Broader Implications for Semiconductor Research and Industry
Accelerating characterization directly shortens design cycles and lowers costs in an industry facing relentless demand for faster, more efficient chips. The approach is generalizable beyond semiconductors to any signal-acquisition task where prior measurements exist and physics constrains the underlying relationships.
Academic and industrial labs can integrate the technique into existing test equipment with relatively modest software additions. The work builds on an earlier 2025 study by the same lead author that introduced active sampling without warm starting, showing iterative refinement of AI methods in real-world engineering contexts.
View the original publication here: https://www.sciencedirect.com/science/article/abs/pii/S0952197626017823.
Connections to Machine Learning in Engineering Education
The research exemplifies how probabilistic modeling and active learning techniques translate from theory to high-stakes manufacturing environments. University programs in electrical engineering, materials science, and computer science can draw on this case study to illustrate the integration of physics-informed machine learning with domain-specific constraints.
Graduate students and postdoctoral researchers working on semiconductor characterization or similar measurement-intensive processes now have a concrete demonstration of how warm-starting strategies reduce experimental burden without sacrificing fidelity.
Future Directions and Open Questions
Potential extensions include scaling the similarity metrics to larger device libraries, incorporating multi-fidelity data sources, and adapting the framework to emerging transistor architectures. Researchers may also explore transfer learning across different fabrication facilities or technology nodes.
The methodology’s emphasis on uncertainty quantification aligns well with ongoing efforts to make AI systems more interpretable and trustworthy in regulated industries such as semiconductors.
Stakeholder Perspectives from Research and Manufacturing
Device engineers benefit from faster turnaround on qualification data, enabling quicker iteration on process tweaks. AI researchers gain a high-impact application domain that rewards careful integration of domain knowledge. Funding agencies and industry consortia may view such efficiency gains as strategic advantages in global semiconductor competitiveness.
IMEC’s involvement underscores the value of collaborative environments where academic machine learning expertise meets industrial fabrication capabilities.

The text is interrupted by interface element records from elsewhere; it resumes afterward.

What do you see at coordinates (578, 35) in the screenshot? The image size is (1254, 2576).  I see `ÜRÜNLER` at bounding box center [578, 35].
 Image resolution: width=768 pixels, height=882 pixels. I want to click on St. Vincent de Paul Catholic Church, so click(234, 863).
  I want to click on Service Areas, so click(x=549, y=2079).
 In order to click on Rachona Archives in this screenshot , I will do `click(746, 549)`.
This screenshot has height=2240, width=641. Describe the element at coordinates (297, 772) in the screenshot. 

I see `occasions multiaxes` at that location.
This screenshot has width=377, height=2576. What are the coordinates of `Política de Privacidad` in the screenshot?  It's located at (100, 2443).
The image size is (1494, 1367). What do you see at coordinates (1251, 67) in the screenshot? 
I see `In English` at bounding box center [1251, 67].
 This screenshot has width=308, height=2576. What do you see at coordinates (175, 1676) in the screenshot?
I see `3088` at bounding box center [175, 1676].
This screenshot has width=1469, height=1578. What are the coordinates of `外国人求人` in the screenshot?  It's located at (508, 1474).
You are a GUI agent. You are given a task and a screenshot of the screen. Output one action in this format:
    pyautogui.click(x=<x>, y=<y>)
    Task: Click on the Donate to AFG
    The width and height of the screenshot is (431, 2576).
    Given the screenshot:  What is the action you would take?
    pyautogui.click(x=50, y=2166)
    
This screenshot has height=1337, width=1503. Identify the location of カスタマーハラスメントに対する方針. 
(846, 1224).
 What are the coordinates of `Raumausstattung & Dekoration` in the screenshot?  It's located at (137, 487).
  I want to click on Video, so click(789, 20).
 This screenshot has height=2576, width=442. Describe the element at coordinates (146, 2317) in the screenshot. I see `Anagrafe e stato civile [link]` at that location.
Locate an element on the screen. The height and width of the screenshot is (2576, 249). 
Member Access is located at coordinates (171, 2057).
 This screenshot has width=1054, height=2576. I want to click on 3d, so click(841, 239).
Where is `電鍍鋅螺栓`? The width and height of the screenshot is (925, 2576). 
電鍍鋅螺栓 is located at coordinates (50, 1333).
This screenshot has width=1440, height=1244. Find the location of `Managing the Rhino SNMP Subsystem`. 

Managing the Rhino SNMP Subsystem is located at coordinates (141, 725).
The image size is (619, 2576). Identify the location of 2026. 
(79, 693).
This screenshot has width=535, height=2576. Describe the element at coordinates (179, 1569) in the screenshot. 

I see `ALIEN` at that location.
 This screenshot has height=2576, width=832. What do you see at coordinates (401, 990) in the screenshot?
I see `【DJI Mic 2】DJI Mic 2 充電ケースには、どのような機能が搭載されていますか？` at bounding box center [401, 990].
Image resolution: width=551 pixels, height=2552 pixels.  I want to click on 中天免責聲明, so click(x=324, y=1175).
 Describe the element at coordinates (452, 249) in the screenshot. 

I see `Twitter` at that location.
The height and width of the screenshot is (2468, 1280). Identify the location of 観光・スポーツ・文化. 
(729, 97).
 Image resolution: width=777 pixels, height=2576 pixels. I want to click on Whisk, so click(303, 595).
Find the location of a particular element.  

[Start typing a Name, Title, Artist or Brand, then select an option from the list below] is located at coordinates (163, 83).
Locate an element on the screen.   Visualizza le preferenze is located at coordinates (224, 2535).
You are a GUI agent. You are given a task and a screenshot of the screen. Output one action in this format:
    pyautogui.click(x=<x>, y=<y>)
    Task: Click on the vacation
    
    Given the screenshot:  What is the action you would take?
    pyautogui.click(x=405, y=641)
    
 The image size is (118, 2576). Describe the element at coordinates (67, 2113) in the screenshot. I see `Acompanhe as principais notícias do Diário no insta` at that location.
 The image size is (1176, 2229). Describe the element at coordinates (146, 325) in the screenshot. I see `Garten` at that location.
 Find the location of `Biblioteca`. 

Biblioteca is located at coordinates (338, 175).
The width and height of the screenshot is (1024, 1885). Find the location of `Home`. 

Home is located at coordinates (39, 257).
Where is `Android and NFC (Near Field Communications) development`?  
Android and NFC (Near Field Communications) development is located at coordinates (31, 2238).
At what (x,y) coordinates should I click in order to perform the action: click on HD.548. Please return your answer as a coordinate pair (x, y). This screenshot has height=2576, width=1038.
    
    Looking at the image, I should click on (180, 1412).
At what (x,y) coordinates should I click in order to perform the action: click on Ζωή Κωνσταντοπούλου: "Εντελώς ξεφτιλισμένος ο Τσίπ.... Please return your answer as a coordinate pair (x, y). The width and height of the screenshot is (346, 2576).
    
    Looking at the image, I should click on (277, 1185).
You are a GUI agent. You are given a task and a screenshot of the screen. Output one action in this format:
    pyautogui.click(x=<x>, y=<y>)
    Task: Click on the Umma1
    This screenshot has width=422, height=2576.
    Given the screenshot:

Actionable Insights for Research Teams
Labs interested in adopting similar methods should begin by cataloging historical characterization curves with associated device metadata. Implementing a similarity search module and integrating it with an active sampling loop can yield immediate efficiency improvements. Open-source Gaussian process libraries provide a practical starting point for prototyping.
Training programs that combine semiconductor physics with modern probabilistic modeling will prepare the next generation of researchers to tackle measurement bottlenecks across engineering disciplines.